=== INFORMATION ===

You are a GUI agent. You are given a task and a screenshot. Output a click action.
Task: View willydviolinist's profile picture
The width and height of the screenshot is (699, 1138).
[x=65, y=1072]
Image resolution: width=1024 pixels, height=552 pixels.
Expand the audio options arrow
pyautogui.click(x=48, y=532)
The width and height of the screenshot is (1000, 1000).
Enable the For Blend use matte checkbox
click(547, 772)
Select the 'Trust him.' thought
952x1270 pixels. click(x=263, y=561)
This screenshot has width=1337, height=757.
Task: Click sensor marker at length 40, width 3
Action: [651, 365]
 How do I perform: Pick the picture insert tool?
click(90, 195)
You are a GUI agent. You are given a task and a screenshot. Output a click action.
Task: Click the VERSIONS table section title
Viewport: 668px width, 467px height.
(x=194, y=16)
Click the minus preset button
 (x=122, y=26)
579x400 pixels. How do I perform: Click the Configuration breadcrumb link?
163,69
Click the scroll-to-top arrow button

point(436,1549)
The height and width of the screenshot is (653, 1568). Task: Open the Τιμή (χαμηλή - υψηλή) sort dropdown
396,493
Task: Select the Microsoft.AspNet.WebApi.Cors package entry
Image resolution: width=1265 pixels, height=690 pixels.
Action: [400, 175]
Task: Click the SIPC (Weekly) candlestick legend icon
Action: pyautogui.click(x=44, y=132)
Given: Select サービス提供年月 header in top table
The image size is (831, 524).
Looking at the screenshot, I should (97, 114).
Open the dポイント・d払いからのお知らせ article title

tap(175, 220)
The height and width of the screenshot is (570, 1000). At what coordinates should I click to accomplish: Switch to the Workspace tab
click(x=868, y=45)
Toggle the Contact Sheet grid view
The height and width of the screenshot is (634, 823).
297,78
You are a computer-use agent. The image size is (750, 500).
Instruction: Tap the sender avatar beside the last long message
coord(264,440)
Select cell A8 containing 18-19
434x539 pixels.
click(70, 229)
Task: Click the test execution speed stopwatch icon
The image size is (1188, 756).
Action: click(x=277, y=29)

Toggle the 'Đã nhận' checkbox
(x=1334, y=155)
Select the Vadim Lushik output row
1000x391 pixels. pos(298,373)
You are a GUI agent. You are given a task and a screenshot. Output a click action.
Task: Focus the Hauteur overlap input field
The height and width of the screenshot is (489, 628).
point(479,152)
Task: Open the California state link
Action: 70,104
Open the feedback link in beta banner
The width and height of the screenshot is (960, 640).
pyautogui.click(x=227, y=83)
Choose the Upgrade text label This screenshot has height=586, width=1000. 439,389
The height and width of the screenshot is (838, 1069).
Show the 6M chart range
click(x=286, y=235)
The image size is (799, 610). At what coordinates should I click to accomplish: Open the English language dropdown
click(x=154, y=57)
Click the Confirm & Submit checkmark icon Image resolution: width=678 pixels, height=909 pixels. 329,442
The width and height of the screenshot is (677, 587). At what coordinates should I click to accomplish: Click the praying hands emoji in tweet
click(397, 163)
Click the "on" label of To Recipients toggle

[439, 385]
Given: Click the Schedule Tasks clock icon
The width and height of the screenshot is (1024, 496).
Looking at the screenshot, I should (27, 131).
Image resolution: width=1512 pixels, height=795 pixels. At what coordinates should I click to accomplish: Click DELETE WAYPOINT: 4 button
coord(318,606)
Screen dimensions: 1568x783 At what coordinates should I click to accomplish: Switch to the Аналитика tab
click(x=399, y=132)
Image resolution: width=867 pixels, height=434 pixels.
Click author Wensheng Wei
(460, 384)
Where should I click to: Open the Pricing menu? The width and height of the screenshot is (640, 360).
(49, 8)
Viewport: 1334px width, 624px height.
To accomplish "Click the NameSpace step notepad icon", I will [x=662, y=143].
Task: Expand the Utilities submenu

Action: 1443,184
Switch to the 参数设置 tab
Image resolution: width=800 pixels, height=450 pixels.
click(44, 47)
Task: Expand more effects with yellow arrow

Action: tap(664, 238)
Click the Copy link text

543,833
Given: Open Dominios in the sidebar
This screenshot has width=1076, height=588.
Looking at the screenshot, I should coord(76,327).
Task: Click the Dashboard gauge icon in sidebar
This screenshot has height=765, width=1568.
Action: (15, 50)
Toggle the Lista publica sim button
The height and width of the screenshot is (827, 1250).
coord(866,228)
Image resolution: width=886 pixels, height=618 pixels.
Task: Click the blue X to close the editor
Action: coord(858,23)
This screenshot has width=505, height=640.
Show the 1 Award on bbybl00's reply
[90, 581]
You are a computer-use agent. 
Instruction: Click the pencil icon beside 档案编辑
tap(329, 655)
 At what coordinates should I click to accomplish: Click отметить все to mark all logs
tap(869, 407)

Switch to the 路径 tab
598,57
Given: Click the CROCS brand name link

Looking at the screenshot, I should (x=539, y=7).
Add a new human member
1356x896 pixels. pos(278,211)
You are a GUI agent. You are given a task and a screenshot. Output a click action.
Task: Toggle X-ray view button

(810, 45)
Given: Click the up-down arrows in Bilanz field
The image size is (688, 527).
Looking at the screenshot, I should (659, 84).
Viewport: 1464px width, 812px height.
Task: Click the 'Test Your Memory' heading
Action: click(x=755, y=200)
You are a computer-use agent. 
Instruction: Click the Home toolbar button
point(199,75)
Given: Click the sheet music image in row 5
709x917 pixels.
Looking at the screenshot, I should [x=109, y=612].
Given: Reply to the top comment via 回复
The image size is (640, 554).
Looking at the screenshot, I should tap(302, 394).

===

— EXERCISE —
Make an exact copy of the data above.

— OUTPUT BELOW —
You are a GUI agent. You are given a task and a screenshot. Output a click action.
Task: View willydviolinist's profile picture
The width and height of the screenshot is (699, 1138).
[x=65, y=1072]
Image resolution: width=1024 pixels, height=552 pixels.
Expand the audio options arrow
pyautogui.click(x=48, y=532)
The width and height of the screenshot is (1000, 1000).
Enable the For Blend use matte checkbox
click(547, 772)
Select the 'Trust him.' thought
952x1270 pixels. click(x=263, y=561)
This screenshot has width=1337, height=757.
Task: Click sensor marker at length 40, width 3
Action: [651, 365]
 How do I perform: Pick the picture insert tool?
click(90, 195)
You are a GUI agent. You are given a task and a screenshot. Output a click action.
Task: Click the VERSIONS table section title
Viewport: 668px width, 467px height.
(x=194, y=16)
Click the minus preset button
 (x=122, y=26)
579x400 pixels. How do I perform: Click the Configuration breadcrumb link?
163,69
Click the scroll-to-top arrow button

point(436,1549)
The height and width of the screenshot is (653, 1568). Task: Open the Τιμή (χαμηλή - υψηλή) sort dropdown
396,493
Task: Select the Microsoft.AspNet.WebApi.Cors package entry
Image resolution: width=1265 pixels, height=690 pixels.
Action: [400, 175]
Task: Click the SIPC (Weekly) candlestick legend icon
Action: pyautogui.click(x=44, y=132)
Given: Select サービス提供年月 header in top table
The image size is (831, 524).
Looking at the screenshot, I should (97, 114).
Open the dポイント・d払いからのお知らせ article title

tap(175, 220)
The height and width of the screenshot is (570, 1000). At what coordinates should I click to accomplish: Switch to the Workspace tab
click(x=868, y=45)
Toggle the Contact Sheet grid view
The height and width of the screenshot is (634, 823).
297,78
You are a computer-use agent. The image size is (750, 500).
Instruction: Tap the sender avatar beside the last long message
coord(264,440)
Select cell A8 containing 18-19
434x539 pixels.
click(70, 229)
Task: Click the test execution speed stopwatch icon
The image size is (1188, 756).
Action: click(x=277, y=29)

Toggle the 'Đã nhận' checkbox
(x=1334, y=155)
Select the Vadim Lushik output row
1000x391 pixels. pos(298,373)
You are a GUI agent. You are given a task and a screenshot. Output a click action.
Task: Focus the Hauteur overlap input field
The height and width of the screenshot is (489, 628).
point(479,152)
Task: Open the California state link
Action: 70,104
Open the feedback link in beta banner
The width and height of the screenshot is (960, 640).
pyautogui.click(x=227, y=83)
Choose the Upgrade text label This screenshot has height=586, width=1000. 439,389
The height and width of the screenshot is (838, 1069).
Show the 6M chart range
click(x=286, y=235)
The image size is (799, 610). At what coordinates should I click to accomplish: Open the English language dropdown
click(x=154, y=57)
Click the Confirm & Submit checkmark icon Image resolution: width=678 pixels, height=909 pixels. 329,442
The width and height of the screenshot is (677, 587). At what coordinates should I click to accomplish: Click the praying hands emoji in tweet
click(397, 163)
Click the "on" label of To Recipients toggle

[439, 385]
Given: Click the Schedule Tasks clock icon
The width and height of the screenshot is (1024, 496).
Looking at the screenshot, I should (27, 131).
Image resolution: width=1512 pixels, height=795 pixels. At what coordinates should I click to accomplish: Click DELETE WAYPOINT: 4 button
coord(318,606)
Screen dimensions: 1568x783 At what coordinates should I click to accomplish: Switch to the Аналитика tab
click(x=399, y=132)
Image resolution: width=867 pixels, height=434 pixels.
Click author Wensheng Wei
(460, 384)
Where should I click to: Open the Pricing menu? The width and height of the screenshot is (640, 360).
(49, 8)
Viewport: 1334px width, 624px height.
To accomplish "Click the NameSpace step notepad icon", I will [x=662, y=143].
Task: Expand the Utilities submenu

Action: 1443,184
Switch to the 参数设置 tab
Image resolution: width=800 pixels, height=450 pixels.
click(44, 47)
Task: Expand more effects with yellow arrow

Action: tap(664, 238)
Click the Copy link text

543,833
Given: Open Dominios in the sidebar
This screenshot has width=1076, height=588.
Looking at the screenshot, I should coord(76,327).
Task: Click the Dashboard gauge icon in sidebar
This screenshot has height=765, width=1568.
Action: (15, 50)
Toggle the Lista publica sim button
The height and width of the screenshot is (827, 1250).
coord(866,228)
Image resolution: width=886 pixels, height=618 pixels.
Task: Click the blue X to close the editor
Action: coord(858,23)
This screenshot has width=505, height=640.
Show the 1 Award on bbybl00's reply
[90, 581]
You are a computer-use agent. 
Instruction: Click the pencil icon beside 档案编辑
tap(329, 655)
 At what coordinates should I click to accomplish: Click отметить все to mark all logs
tap(869, 407)

Switch to the 路径 tab
598,57
Given: Click the CROCS brand name link

Looking at the screenshot, I should (x=539, y=7).
Add a new human member
1356x896 pixels. pos(278,211)
You are a GUI agent. You are given a task and a screenshot. Output a click action.
Task: Toggle X-ray view button

(810, 45)
Given: Click the up-down arrows in Bilanz field
The image size is (688, 527).
Looking at the screenshot, I should (659, 84).
Viewport: 1464px width, 812px height.
Task: Click the 'Test Your Memory' heading
Action: click(x=755, y=200)
You are a computer-use agent. 
Instruction: Click the Home toolbar button
point(199,75)
Given: Click the sheet music image in row 5
709x917 pixels.
Looking at the screenshot, I should [x=109, y=612].
Given: Reply to the top comment via 回复
The image size is (640, 554).
Looking at the screenshot, I should tap(302, 394).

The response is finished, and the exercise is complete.